### EXERCISE AIM
Your output should be the lines from the one containing "Task: Click the start frame field showing 0" through the last line below, both ends included, exactly as written and free of pictures.

### DATA FOR ANALYSIS

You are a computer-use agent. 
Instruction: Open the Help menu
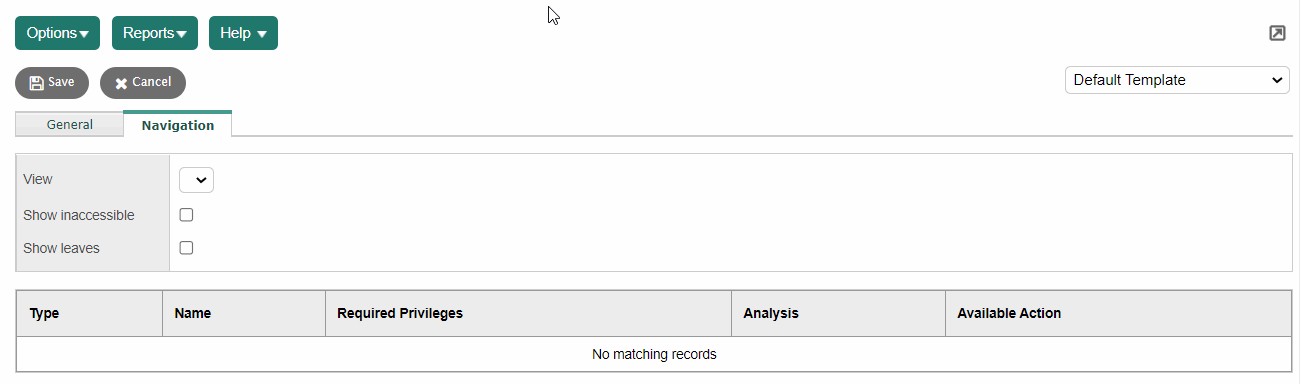243,33
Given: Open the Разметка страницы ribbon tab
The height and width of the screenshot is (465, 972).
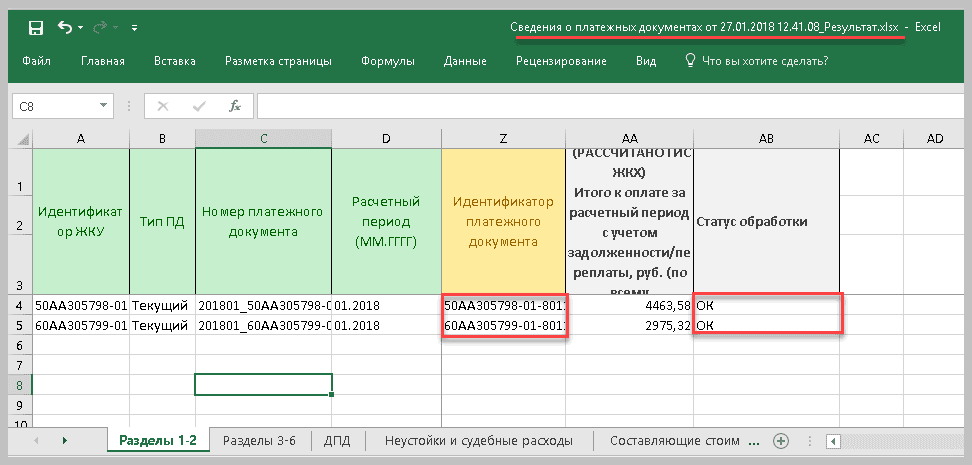Looking at the screenshot, I should [x=278, y=61].
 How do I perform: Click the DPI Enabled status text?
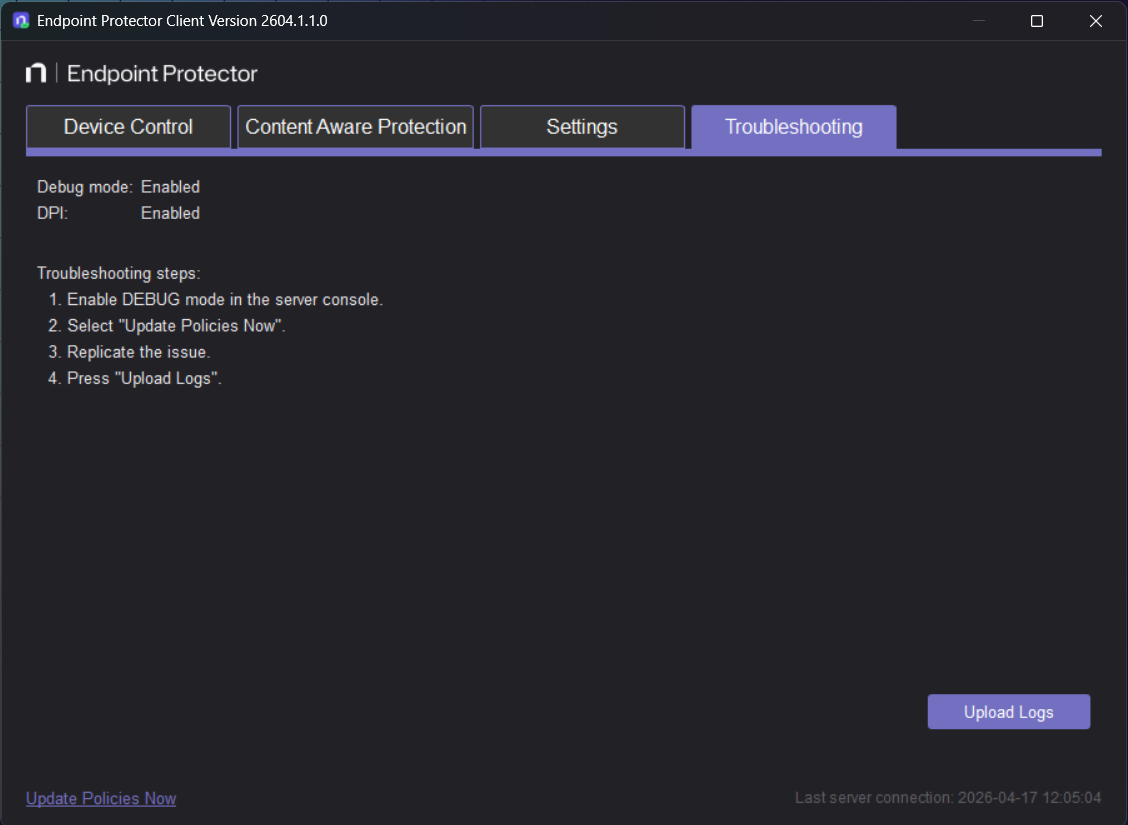[170, 212]
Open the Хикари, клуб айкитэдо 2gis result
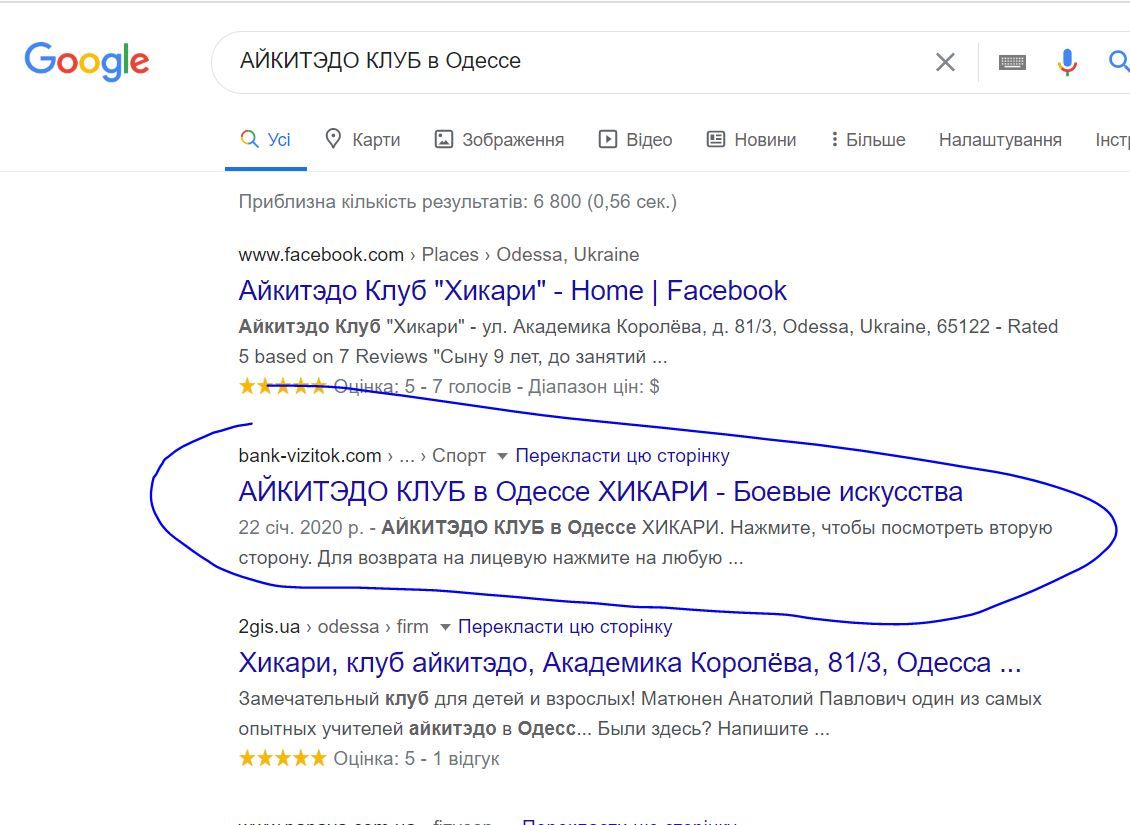This screenshot has height=825, width=1130. pyautogui.click(x=629, y=663)
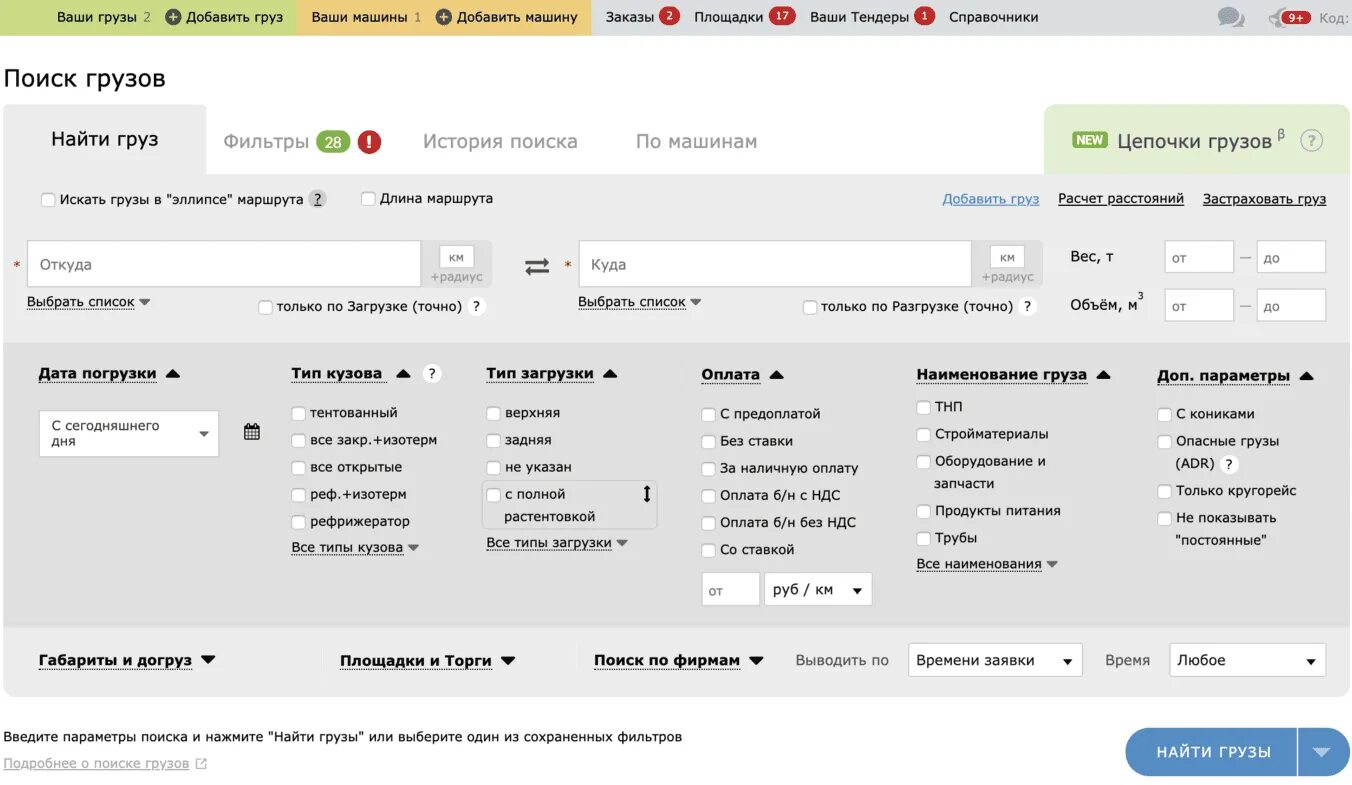The width and height of the screenshot is (1352, 785).
Task: Click the help question mark near Тип кузова
Action: (x=431, y=372)
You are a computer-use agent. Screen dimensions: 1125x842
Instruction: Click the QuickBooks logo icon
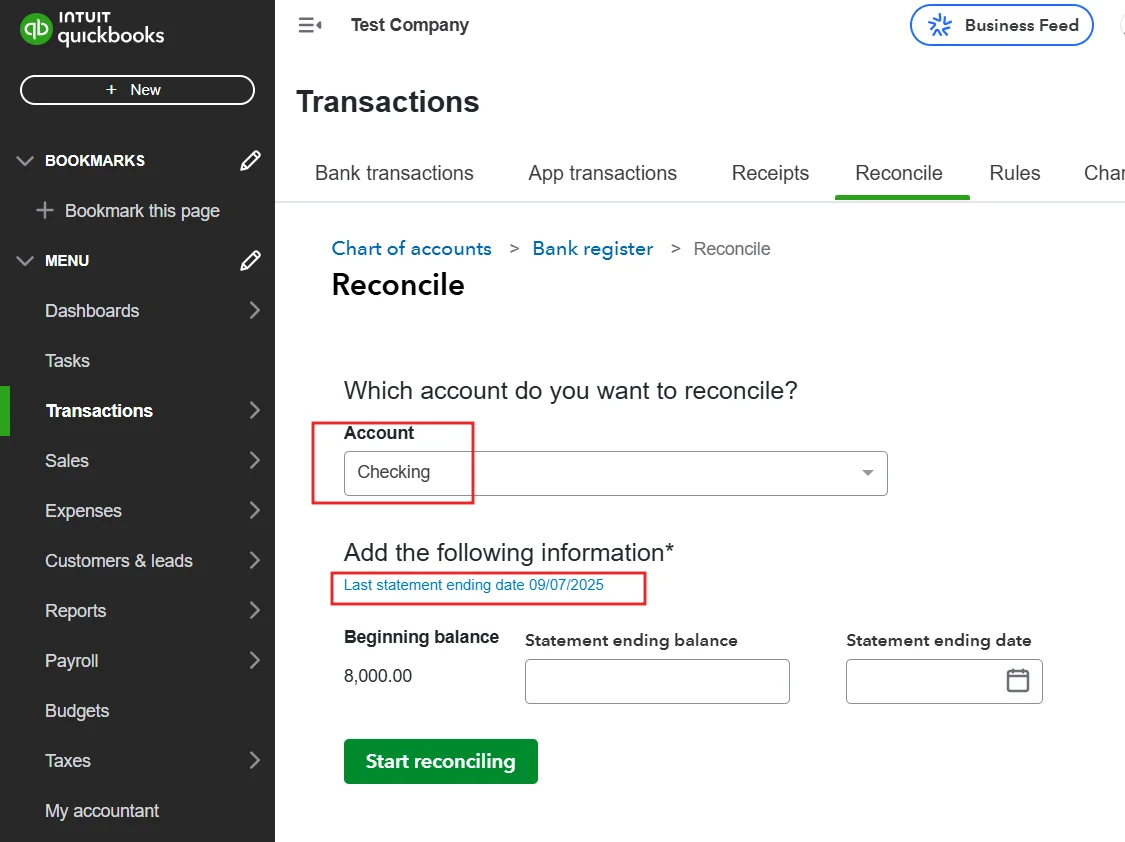[x=36, y=29]
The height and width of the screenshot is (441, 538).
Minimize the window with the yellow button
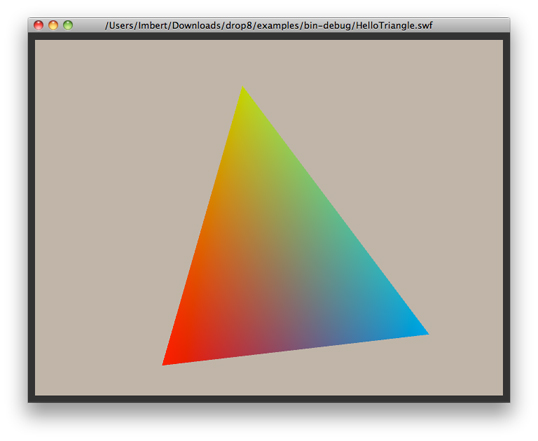click(53, 25)
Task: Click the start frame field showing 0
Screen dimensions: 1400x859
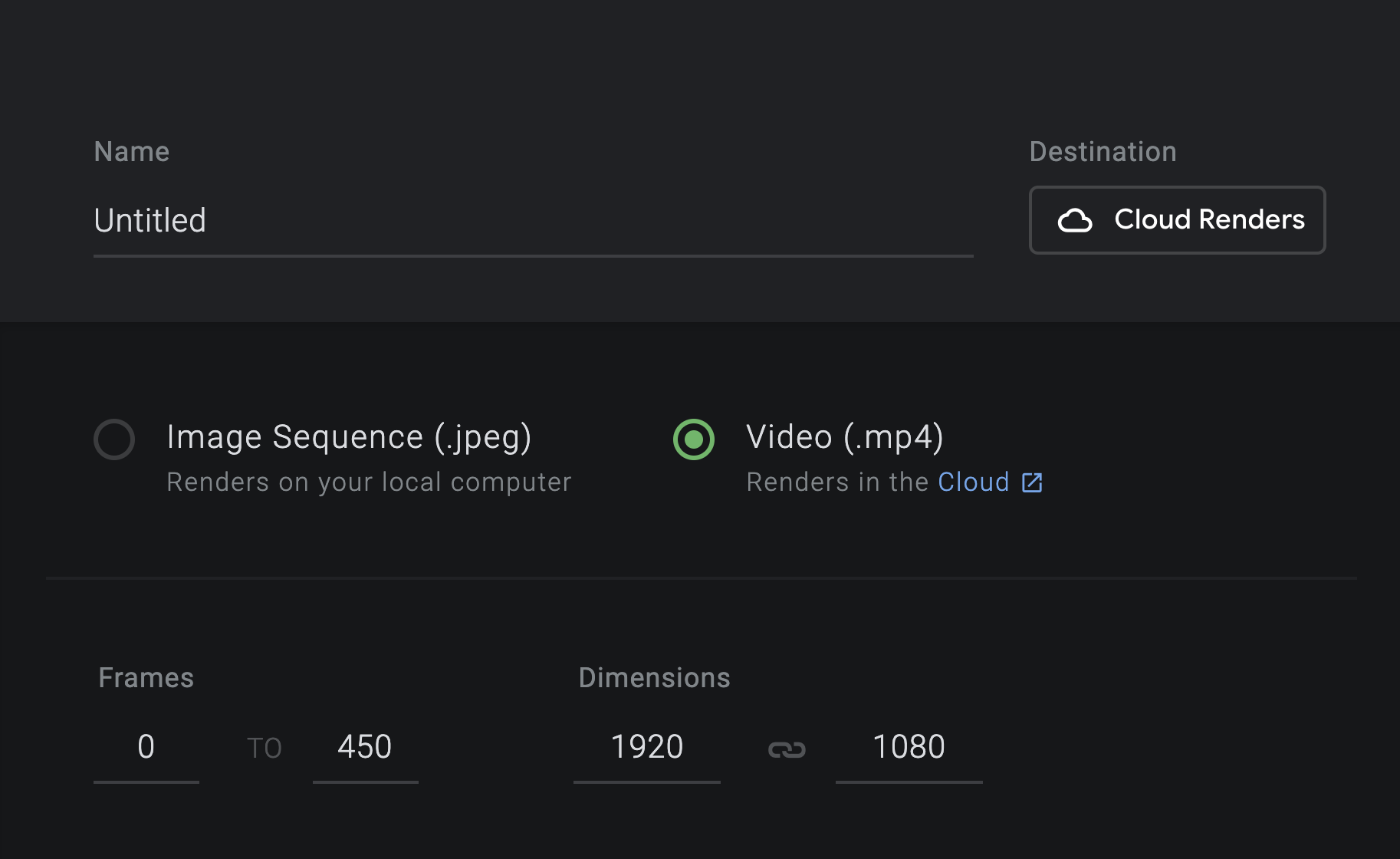Action: pyautogui.click(x=146, y=747)
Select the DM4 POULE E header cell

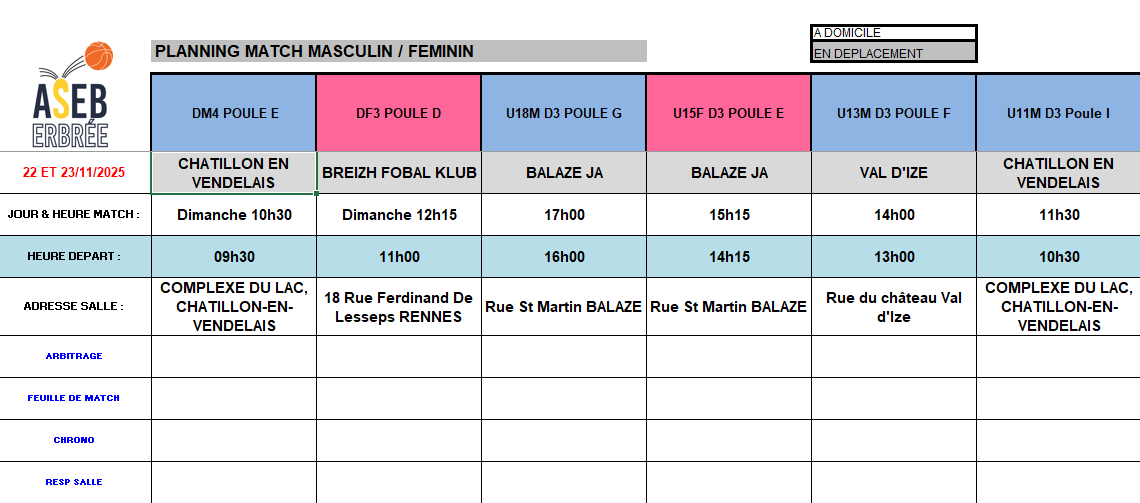(234, 113)
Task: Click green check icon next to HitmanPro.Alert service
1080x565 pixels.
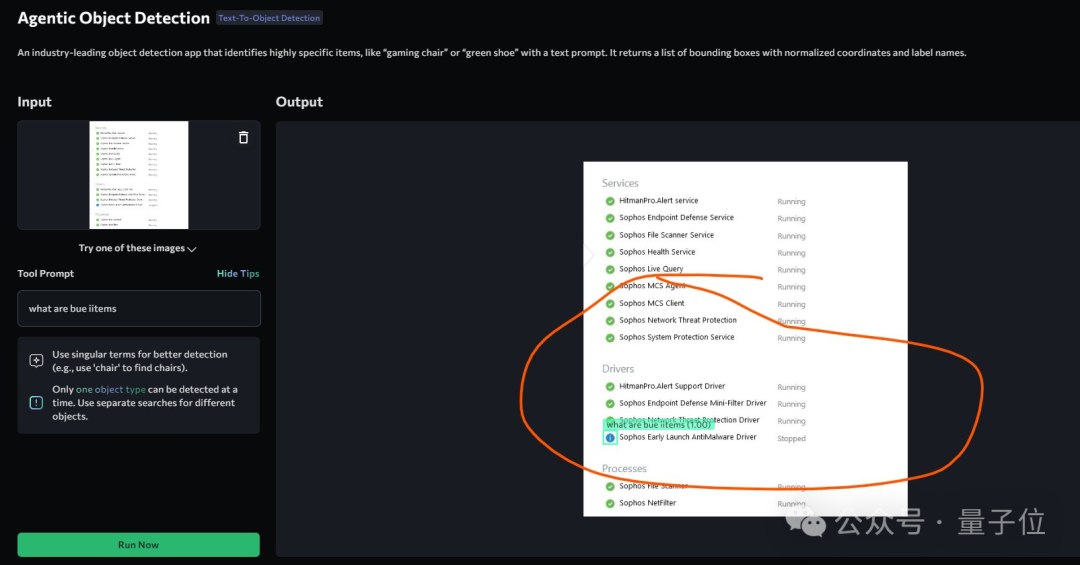Action: 610,201
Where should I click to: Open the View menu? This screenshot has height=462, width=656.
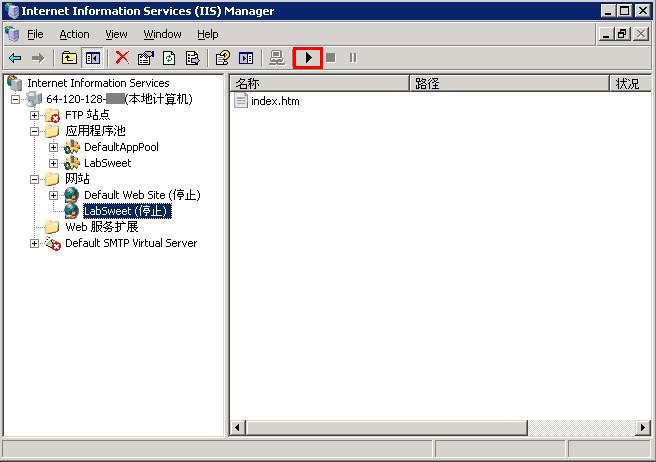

### RESPONSE
Task: Click the start frame field showing 0
Screen dimensions: 1400x859
Action: pyautogui.click(x=146, y=747)
Select the DM4 POULE E header cell

(234, 113)
Task: Click green check icon next to HitmanPro.Alert service
1080x565 pixels.
Action: 610,201
Where should I click to: Open the View menu? This screenshot has height=462, width=656.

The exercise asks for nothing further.